APA
YANG HARUS DILAKUKAN KETIKA HASIL PENGUJIAN BESI DILAPANGAN TIDAK MEMENUHI
STANDAR?
APA
PERBEDAAN BJTS 420A DAN 420B?
Proyek
Konstruksi Beton tidak akan terlepas dari penggunaan baja tulangan sebagai
material yang menahan tarik. Seperti yang sudah kita pelajari di bangku kuliah,
karakteristik beton adalah sangat baik dalam menahan tekan, oleh karena itu
mutu beton selalu dinotasikan dengan lambing f’c. Notasi ini sebenarnya mengacu
pada ACI (American Concrete Institute),
sebuah lembaga yang mengatur standar peraturan mengenai struktur beton di
Amerika Serikat. Maksud dari f’c menurut ACI adalah compressive strength of concrete atau kuat tekan beton, tanda aksen (‘) merujuk
pada compressive atau tekan. Oleh
karena beton hanya mampu dalam menahan tekan, sehingga untuk menahan bagian
tariknya maka perlu ditambahkan baja/besi tulangan. Penambahan baja/besi
tulangan pun tidak sembarangan, perlu dilakukan analisis secara mekanika berapa
besar gaya/momen yang dihasilkan sehingga kebutuhan jumlah dan diameter
tulangan yang digunakan tepat dan sesuai. Bukan hanya itu saja, mutu dari
tulangan yang digunakan tersebut pun harus sesuai dengan standar yang berlaku.
Saat
ini di Indonesia, standar atau SNI yang mengatur mengenai karakteristik baja
tulangan telah diperbarui, dengan revisi terakhir adalah pada tahun 2017 yaitu
SNI-2052 2017 yang menggantikan SNI 2052-2014 sebelumnya. Perbedaan antara
kedua versi SNI tersebut juga cukup signifikan, dimana terdapat perubahan pada
penamaan mutu baja dan batas izin kuat leleh (fy) yang meningkat sebagaimana
dapat dilihat pada gambar dibawah ini.
SNI 2052 2014
SNI 2052 2017
Terlihat
bahwa berdasarkan perbandingan sifat mekanis diatas, terdapat perbedaan bukan?
Sebagai contoh jika kita merujuk peraturan lama maka kita akan menggunakan
kelas baja tulangan BJTS 40 dengan nilai kuat leleh fy=390 MPa. Akan tetapi
jika menggunakan peraturan terbaru makan kode BJTS 40 sudah diganti menjadi BJTS 420A dan BJTS 420B yang sama-sama memiliki nilai kuat leleh minimum fy=420
MPa. Nilai kuat leleh ini meningkat dari sebelumnya, artinya jika menggunakan
SNI terbaru maka kuat leleh dalam perhitungan akan lebih besar.

- Tujuan Tugas 1 -
Susun ulang baris-baris catatan mulai dari baris yang memuat "struggled [874, 1327]" hingga baris yang memuat "July [213, 1457]" menjadi tabel Markdown berkolom No dan Baris, tanpa menyertakan baris kosong.

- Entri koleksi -
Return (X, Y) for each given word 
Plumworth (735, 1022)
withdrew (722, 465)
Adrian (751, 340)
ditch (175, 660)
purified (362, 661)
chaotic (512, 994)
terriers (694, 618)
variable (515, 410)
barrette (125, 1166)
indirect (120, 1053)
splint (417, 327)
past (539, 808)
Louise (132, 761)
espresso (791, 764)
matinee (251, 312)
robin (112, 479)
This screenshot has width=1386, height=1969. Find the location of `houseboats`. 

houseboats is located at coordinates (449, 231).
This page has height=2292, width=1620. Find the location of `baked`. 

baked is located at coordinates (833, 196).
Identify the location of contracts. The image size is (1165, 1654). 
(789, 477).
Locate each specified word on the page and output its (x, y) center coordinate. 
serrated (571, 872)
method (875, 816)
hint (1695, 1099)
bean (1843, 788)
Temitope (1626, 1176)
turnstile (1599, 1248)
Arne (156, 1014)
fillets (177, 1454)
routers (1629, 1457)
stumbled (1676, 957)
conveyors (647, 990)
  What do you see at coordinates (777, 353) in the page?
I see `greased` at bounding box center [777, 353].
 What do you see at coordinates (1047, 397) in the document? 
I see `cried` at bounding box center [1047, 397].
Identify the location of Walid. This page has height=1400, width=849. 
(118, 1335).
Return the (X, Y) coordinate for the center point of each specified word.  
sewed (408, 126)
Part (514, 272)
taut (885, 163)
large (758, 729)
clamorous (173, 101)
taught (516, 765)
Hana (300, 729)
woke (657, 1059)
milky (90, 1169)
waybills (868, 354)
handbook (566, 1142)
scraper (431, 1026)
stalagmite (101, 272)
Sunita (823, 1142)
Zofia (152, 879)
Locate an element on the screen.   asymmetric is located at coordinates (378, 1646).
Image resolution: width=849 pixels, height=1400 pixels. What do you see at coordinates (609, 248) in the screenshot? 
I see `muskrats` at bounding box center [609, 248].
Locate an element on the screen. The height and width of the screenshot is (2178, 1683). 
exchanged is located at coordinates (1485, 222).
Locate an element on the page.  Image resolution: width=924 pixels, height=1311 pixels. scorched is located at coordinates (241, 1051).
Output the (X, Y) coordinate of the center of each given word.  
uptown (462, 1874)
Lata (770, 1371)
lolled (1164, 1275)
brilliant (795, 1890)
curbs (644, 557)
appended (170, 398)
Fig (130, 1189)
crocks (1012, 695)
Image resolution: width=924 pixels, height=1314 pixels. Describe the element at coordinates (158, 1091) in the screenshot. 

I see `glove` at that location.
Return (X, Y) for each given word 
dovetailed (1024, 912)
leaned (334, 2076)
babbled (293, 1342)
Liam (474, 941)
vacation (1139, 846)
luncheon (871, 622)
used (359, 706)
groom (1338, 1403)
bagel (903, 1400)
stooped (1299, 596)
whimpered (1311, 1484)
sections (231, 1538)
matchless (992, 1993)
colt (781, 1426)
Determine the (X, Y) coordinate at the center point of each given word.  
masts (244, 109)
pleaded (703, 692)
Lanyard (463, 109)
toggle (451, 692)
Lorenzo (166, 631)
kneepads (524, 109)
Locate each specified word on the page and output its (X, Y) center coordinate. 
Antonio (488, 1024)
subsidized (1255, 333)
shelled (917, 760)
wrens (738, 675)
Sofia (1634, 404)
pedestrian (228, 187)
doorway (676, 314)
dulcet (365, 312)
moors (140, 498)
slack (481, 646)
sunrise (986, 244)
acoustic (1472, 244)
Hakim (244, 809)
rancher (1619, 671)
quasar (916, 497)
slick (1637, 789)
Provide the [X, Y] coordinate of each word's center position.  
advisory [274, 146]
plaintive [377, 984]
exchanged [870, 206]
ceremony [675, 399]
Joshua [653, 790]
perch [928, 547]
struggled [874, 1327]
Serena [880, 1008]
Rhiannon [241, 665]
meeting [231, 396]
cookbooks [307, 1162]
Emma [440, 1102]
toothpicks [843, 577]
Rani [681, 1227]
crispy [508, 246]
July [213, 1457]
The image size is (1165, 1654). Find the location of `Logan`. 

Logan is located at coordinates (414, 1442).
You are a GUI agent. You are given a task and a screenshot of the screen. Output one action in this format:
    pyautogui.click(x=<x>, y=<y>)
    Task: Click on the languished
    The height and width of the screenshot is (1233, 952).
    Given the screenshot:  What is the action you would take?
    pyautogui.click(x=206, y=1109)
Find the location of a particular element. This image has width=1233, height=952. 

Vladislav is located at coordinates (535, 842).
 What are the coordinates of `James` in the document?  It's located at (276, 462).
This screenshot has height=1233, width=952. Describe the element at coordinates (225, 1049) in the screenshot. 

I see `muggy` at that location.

- Tujuan Tugas 2 -
Kutip ulang secara persis bagian teks tentang baja tulangan mulai dari "SNI 2052 2014" hingga "akan lebih besar.".

- Penyelesaian 1 -
| No | Baris |
|---|---|
| 1 | struggled [874, 1327] |
| 2 | Serena [880, 1008] |
| 3 | Rhiannon [241, 665] |
| 4 | meeting [231, 396] |
| 5 | cookbooks [307, 1162] |
| 6 | Emma [440, 1102] |
| 7 | toothpicks [843, 577] |
| 8 | Rani [681, 1227] |
| 9 | crispy [508, 246] |
| 10 | July [213, 1457] |

- Penyelesaian 2 -
SNI 2052 2014
SNI 2052 2017
Terlihat
bahwa berdasarkan perbandingan sifat mekanis diatas, terdapat perbedaan bukan?
Sebagai contoh jika kita merujuk peraturan lama maka kita akan menggunakan
kelas baja tulangan BJTS 40 dengan nilai kuat leleh fy=390 MPa. Akan tetapi
jika menggunakan peraturan terbaru makan kode BJTS 40 sudah diganti menjadi BJTS 420A dan BJTS 420B yang sama-sama memiliki nilai kuat leleh minimum fy=420
MPa. Nilai kuat leleh ini meningkat dari sebelumnya, artinya jika menggunakan
SNI terbaru maka kuat leleh dalam perhitungan akan lebih besar.